The last time Reynolds had seen him—when they were both members of a congressionally mandated advisory group meeting on ocean noise pollution some years earlier—Balcomb was undergoing treatment for his prostate cancer and looked like hell. When Reynolds pulled up behind his cedar shingle house on Smugglers Cove and Balcomb greeted him at the door, Reynolds was reassured by how ruddy and robust he looked at 73 years of age. He was wearing jeans and one of his trademark T-shirts—“Pacific Beach: A quaint little drinking town with a fishing problem”—along with his customary wide, toothy grin.
Reynolds and Balcomb at Smugglers Cove, San Juan Island, Washington, September 2013.
Reynolds had recently taken his two teenaged daughters to a screening of
Blackfish
, a documentary about captive orcas in which Balcomb appeared. When they heard that their father would be visiting Balcomb, they said he had to come back with a picture. So Balcomb set up a camera on a tripod and shot the two of them against a backdrop of whale skulls that lined the foyer of the house.
They updated each other on their personal lives. Balcomb was healthy again, having had follow-up treatment for his prostate cancer. He had a couple of girlfriends who moved in and out of Smugglers Cove, seasonally, like the whales. Balcomb acknowledged, with a smile, that he wasn’t sure whether the women were coming to see him or the orcas.
Now, in mid-September, the summer interns and most of the whales had departed for the season. Dave Ellifrit had moved to San Juan Island in 2008 and bought a house. Other researchers had married each other, divorced, and remarried other young colleagues on the team. Balcomb joked that it was harder to keep track of the researchers’ couplings and uncouplings than those inside the resident orca pods.
Reynolds told him about his fiancée and showed him photos on his phone. Jenny was an environmental chemistry professor at UCLA whom he’ d been dating for several years. They’ d recently gone to city hall to get a marriage license. But the day they showed up, it was swamped by hundreds of gay and lesbian couples who’ d arrived for licenses during the week after the recent Supreme Court ruling that upheld California’s same-sex marriage law. The line was out the door and around the block, so they decided to go out for lunch and return another day.

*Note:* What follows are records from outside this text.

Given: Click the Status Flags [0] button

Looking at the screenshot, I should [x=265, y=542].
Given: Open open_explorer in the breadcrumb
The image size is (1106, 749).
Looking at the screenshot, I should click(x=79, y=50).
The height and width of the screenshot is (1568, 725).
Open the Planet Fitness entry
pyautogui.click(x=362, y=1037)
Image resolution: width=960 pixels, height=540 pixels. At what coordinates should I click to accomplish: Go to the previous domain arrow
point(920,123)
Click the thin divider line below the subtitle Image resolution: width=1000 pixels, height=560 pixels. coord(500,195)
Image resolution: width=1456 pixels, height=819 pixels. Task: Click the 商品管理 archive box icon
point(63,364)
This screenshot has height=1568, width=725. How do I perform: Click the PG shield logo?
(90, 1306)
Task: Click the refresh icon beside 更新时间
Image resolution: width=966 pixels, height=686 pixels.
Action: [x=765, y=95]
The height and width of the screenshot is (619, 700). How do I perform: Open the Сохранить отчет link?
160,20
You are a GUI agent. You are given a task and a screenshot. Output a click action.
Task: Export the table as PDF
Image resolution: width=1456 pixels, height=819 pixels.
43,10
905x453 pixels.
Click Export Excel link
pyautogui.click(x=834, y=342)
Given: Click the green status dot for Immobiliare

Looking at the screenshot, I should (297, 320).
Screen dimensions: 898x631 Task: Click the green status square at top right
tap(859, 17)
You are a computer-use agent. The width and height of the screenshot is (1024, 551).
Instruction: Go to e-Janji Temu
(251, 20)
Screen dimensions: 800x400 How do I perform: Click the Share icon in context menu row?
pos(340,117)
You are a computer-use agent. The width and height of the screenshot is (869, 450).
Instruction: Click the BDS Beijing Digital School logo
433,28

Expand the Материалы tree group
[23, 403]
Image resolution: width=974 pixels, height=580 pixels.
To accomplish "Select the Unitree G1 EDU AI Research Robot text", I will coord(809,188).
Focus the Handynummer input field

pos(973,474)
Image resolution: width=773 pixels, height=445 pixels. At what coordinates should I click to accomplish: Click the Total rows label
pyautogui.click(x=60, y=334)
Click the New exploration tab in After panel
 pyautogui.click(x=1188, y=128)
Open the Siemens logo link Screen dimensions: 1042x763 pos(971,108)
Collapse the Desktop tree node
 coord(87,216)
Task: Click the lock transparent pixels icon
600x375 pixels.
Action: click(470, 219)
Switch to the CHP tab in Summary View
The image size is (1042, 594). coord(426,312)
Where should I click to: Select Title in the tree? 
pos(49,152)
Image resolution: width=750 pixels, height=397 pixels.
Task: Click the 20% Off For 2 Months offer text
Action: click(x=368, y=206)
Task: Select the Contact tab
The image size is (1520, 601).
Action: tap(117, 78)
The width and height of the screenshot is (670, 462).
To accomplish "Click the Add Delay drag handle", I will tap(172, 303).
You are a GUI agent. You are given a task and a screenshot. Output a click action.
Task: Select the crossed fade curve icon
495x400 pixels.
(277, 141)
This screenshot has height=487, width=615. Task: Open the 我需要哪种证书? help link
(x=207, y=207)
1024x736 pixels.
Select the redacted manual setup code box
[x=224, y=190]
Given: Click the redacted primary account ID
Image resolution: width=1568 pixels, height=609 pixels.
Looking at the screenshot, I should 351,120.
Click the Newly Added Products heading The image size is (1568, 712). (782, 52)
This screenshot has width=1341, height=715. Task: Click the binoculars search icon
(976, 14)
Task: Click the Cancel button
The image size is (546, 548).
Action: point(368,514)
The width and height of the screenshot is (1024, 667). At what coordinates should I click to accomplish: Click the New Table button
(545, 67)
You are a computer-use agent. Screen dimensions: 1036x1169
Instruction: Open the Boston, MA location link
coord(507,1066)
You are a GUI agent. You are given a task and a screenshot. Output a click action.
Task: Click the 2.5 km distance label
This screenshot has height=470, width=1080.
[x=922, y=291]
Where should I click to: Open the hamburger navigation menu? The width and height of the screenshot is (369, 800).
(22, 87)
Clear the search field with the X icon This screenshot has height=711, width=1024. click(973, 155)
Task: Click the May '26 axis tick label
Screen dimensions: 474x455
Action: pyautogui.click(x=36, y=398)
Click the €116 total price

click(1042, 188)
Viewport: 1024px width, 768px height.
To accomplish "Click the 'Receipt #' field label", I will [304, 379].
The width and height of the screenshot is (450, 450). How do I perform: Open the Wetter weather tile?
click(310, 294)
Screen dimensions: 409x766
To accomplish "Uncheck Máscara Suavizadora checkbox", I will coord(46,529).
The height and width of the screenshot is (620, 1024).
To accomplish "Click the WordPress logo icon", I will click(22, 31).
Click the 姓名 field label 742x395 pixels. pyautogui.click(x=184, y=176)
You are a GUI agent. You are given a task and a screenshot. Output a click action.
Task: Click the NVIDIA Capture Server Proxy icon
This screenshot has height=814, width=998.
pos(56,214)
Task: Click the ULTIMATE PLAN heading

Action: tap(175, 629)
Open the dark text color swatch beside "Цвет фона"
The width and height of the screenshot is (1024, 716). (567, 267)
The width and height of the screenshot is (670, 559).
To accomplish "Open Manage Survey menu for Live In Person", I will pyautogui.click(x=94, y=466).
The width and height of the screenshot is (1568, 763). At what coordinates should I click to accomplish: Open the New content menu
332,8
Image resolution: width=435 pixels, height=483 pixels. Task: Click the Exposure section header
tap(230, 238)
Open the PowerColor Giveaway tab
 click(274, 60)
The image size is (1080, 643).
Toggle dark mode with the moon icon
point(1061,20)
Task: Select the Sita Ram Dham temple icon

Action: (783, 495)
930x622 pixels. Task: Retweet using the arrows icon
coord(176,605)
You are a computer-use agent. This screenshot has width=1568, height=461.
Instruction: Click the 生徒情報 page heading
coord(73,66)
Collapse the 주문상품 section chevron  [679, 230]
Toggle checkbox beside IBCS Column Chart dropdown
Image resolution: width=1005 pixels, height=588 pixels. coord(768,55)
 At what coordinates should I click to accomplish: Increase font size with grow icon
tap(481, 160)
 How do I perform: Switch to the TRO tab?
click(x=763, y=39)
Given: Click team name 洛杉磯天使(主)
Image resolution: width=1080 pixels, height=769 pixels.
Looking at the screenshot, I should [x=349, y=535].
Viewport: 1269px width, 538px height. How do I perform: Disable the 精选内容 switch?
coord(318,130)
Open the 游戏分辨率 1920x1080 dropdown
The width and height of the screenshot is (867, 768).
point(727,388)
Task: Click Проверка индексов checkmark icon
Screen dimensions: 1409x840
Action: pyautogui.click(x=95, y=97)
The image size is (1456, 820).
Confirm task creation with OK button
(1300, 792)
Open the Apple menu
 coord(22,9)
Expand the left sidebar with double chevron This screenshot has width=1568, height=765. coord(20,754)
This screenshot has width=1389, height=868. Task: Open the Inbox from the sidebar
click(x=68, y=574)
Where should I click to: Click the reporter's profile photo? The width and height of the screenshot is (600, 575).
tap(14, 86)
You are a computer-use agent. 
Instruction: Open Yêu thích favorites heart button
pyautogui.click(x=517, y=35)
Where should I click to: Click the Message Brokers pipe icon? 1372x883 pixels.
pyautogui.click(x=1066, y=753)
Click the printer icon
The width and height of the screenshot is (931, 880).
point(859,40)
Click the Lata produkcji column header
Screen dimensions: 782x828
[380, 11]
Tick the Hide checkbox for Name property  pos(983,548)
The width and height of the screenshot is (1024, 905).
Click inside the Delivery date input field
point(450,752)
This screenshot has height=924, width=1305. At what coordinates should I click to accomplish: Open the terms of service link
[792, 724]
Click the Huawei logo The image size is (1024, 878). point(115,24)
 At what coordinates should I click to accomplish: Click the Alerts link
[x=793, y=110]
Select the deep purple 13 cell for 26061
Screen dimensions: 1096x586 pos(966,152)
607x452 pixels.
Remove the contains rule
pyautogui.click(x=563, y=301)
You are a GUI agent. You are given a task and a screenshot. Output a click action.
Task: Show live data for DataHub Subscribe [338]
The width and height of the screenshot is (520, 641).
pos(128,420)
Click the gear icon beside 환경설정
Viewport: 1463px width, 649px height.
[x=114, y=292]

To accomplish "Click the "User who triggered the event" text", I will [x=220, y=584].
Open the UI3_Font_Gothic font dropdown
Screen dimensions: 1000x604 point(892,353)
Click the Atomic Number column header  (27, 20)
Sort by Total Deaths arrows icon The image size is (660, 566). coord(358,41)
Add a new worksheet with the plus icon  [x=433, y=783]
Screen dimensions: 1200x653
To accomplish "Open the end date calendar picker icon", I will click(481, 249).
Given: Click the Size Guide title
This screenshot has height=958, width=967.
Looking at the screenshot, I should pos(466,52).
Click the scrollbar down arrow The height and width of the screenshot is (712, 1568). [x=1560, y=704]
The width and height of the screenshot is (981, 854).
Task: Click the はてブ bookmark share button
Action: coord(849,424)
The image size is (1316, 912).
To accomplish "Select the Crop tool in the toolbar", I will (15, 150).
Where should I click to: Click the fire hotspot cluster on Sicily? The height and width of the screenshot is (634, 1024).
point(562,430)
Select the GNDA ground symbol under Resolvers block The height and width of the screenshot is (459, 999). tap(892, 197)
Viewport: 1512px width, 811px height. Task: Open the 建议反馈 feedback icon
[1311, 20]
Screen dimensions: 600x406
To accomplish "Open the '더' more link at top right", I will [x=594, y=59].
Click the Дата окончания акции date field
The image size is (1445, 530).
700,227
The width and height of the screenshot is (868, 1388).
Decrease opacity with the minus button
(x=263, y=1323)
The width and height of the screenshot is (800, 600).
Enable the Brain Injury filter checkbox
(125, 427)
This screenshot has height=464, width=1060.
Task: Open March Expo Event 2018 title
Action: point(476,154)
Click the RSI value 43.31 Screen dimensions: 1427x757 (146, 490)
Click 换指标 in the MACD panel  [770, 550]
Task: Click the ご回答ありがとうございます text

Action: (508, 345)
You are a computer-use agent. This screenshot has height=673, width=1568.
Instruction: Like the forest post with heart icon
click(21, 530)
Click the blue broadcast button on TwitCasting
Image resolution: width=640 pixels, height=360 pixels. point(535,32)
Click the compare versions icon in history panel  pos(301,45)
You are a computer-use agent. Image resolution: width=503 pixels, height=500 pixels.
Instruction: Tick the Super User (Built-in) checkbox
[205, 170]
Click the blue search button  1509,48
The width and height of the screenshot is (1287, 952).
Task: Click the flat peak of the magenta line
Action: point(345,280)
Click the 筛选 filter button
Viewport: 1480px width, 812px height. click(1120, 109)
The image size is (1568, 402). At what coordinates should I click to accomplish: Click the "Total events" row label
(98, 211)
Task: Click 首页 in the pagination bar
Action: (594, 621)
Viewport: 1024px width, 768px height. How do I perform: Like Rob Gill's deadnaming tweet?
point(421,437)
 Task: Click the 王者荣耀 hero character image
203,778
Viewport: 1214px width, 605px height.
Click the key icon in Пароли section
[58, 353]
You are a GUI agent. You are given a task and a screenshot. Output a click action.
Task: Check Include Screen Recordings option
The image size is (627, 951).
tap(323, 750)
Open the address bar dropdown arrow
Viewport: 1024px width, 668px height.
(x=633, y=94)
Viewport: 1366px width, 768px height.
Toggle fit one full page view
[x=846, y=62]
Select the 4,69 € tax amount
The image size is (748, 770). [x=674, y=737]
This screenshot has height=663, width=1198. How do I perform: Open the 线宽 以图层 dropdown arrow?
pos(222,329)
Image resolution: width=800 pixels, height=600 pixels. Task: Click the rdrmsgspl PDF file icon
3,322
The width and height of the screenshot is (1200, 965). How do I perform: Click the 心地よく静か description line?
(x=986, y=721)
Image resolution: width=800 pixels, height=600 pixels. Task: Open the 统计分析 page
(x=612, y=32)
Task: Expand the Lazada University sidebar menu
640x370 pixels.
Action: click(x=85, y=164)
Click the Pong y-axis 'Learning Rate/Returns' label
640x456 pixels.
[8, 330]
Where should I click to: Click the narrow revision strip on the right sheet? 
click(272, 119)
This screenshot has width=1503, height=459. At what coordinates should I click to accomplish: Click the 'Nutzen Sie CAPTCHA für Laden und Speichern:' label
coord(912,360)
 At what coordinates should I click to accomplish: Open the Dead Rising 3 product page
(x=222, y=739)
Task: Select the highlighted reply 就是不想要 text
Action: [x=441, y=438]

Balcomb led him on a tour of the grounds, including the 1929 Ford and 1956 Chevy parked in nearby sheds. Back inside, he gave Reynolds a tutorial on some of the finer points of beaked whale hearing, using the three skulls in his living room as teaching props. Then Reynolds sat down at a white piano set incongruously among the skulls; the piano had come with the house, and Balcomb liked having it around as a reminder of his chanteuse mother. Reynolds played a country-and-western song he’ d recently written about an old red pickup truck and a woman driving away at dawn with his heart in the flatbed.